DATA:
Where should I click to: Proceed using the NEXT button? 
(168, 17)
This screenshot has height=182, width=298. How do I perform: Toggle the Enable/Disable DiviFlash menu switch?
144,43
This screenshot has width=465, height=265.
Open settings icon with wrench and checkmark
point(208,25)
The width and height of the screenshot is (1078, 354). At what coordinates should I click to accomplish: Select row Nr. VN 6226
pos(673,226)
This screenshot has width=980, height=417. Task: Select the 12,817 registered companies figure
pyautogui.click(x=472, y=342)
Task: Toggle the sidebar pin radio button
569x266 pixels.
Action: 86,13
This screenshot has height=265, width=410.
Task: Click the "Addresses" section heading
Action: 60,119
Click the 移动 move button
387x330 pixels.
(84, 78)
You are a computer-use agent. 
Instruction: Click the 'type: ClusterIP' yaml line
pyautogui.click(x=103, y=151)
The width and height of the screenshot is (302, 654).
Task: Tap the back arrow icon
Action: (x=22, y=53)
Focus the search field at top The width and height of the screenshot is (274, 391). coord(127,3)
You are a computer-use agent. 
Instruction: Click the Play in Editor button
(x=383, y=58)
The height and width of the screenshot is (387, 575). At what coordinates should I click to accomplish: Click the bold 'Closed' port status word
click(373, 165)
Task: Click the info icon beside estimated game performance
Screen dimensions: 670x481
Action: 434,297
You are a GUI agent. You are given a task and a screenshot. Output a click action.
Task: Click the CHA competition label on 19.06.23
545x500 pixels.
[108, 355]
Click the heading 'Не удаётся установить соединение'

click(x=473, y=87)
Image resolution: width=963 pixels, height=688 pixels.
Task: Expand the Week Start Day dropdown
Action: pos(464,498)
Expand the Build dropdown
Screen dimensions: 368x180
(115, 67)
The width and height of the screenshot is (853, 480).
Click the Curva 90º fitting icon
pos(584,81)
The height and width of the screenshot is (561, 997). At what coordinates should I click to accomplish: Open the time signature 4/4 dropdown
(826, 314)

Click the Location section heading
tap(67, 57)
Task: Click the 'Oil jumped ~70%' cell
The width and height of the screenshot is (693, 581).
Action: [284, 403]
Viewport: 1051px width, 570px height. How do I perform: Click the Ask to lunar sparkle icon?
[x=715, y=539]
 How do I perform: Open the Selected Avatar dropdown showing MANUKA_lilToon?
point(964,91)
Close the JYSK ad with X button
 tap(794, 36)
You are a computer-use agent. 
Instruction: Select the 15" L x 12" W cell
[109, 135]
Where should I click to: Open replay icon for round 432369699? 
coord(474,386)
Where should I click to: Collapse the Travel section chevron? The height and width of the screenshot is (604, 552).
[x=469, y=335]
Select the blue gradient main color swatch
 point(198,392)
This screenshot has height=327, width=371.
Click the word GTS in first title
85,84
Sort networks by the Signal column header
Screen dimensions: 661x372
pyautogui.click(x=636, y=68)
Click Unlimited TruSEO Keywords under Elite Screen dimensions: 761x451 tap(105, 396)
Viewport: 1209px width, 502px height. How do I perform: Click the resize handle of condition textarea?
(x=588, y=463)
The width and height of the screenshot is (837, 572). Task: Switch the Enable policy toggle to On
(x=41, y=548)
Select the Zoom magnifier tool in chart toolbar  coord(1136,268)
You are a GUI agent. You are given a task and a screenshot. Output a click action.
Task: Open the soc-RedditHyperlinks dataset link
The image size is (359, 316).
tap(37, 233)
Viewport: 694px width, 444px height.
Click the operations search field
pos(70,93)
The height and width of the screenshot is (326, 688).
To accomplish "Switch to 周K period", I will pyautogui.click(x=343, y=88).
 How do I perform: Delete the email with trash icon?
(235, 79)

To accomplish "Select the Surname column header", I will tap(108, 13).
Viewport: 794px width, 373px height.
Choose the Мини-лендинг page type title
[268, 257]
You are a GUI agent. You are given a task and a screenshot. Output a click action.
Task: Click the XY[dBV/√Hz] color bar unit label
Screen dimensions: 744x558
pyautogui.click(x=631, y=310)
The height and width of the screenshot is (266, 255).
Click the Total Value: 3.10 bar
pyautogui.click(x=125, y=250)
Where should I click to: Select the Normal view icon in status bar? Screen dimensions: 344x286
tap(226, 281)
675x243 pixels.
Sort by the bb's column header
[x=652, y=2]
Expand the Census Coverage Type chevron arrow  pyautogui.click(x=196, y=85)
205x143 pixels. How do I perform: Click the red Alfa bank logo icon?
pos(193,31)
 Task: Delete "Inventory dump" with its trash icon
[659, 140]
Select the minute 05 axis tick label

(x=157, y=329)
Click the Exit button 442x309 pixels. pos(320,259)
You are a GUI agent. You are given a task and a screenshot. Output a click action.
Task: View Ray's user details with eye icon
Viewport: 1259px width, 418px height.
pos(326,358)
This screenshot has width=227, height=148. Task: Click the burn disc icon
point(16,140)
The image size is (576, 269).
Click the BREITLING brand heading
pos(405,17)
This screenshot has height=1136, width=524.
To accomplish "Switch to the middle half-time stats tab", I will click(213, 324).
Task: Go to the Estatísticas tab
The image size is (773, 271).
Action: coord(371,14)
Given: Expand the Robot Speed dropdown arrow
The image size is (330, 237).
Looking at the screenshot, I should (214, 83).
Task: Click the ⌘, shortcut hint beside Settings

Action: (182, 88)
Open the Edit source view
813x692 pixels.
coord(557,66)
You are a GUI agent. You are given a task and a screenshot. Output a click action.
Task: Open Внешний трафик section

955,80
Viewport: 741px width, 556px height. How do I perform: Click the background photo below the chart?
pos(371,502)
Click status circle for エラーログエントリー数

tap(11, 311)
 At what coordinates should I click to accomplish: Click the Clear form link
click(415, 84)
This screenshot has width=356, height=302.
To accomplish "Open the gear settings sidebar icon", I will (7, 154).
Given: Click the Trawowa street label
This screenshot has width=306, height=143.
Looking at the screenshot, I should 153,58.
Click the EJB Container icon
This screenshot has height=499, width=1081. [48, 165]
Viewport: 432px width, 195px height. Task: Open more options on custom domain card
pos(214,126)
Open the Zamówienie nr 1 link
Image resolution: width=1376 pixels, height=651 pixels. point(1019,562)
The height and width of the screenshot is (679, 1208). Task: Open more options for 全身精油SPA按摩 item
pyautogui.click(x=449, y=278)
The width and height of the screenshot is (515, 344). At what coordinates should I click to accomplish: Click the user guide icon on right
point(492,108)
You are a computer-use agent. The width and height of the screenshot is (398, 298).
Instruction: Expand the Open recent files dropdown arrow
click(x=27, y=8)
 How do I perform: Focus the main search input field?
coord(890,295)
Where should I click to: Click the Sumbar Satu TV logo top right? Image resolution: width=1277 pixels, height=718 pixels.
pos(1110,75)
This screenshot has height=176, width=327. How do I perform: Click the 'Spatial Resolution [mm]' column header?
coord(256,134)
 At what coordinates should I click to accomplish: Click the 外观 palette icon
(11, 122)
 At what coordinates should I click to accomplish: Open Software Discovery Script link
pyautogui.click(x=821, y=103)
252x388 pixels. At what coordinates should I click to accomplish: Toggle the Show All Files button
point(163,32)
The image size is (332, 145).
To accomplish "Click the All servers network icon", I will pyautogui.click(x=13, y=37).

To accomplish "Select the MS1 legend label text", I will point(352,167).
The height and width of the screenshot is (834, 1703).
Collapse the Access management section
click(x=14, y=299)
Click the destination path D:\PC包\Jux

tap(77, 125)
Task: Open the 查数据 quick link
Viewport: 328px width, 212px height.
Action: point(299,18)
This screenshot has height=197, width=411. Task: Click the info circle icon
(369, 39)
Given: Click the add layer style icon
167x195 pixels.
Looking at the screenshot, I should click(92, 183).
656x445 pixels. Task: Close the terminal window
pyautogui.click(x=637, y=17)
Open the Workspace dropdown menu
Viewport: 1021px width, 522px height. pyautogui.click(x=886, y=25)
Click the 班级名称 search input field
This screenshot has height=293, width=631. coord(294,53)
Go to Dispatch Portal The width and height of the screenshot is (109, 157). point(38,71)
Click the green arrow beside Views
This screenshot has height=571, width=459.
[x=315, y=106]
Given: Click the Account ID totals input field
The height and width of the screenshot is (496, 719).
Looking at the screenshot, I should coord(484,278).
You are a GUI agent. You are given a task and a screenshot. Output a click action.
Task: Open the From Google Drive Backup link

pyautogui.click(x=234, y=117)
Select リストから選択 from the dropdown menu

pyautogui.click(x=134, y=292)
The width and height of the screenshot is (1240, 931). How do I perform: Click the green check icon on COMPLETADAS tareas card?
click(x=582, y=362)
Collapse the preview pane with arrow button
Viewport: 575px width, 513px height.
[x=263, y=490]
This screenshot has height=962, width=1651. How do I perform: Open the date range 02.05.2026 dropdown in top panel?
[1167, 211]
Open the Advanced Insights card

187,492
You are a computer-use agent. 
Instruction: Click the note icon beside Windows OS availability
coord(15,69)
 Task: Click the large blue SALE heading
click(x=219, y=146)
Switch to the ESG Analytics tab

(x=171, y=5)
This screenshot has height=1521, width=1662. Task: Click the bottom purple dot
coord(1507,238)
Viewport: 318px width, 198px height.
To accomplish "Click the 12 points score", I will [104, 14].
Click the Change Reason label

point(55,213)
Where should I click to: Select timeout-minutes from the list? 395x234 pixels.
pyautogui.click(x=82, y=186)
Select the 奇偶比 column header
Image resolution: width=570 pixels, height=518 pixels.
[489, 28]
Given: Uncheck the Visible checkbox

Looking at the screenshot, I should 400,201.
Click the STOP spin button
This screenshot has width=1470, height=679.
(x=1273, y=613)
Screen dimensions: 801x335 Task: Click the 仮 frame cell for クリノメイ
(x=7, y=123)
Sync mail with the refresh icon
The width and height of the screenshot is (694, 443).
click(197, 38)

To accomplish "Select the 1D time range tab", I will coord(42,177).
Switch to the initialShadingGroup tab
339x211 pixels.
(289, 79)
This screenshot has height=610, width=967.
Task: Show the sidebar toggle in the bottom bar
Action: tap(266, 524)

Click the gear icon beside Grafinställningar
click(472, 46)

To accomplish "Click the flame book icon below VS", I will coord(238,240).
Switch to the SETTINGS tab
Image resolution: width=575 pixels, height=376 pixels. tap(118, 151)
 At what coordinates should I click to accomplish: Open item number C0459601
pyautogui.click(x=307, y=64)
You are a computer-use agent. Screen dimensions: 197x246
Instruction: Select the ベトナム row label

WORK TO BE COMPLETED:
Once you find the line with "Viewport: 794px width, 373px height." in the entries above, output it and each line after it up to and including the line with "Task: View Ray's user details with eye icon", and nothing else.

ANSWER BELOW:
Viewport: 794px width, 373px height.
Choose the Мини-лендинг page type title
[268, 257]
You are a GUI agent. You are given a task and a screenshot. Output a click action.
Task: Click the XY[dBV/√Hz] color bar unit label
Screen dimensions: 744x558
pyautogui.click(x=631, y=310)
The height and width of the screenshot is (266, 255).
Click the Total Value: 3.10 bar
pyautogui.click(x=125, y=250)
Where should I click to: Select the Normal view icon in status bar? Screen dimensions: 344x286
tap(226, 281)
675x243 pixels.
Sort by the bb's column header
[x=652, y=2]
Expand the Census Coverage Type chevron arrow  pyautogui.click(x=196, y=85)
205x143 pixels. How do I perform: Click the red Alfa bank logo icon?
pos(193,31)
 Task: Delete "Inventory dump" with its trash icon
[659, 140]
Select the minute 05 axis tick label

(x=157, y=329)
Click the Exit button 442x309 pixels. pos(320,259)
You are a GUI agent. You are given a task and a screenshot. Output a click action.
Task: View Ray's user details with eye icon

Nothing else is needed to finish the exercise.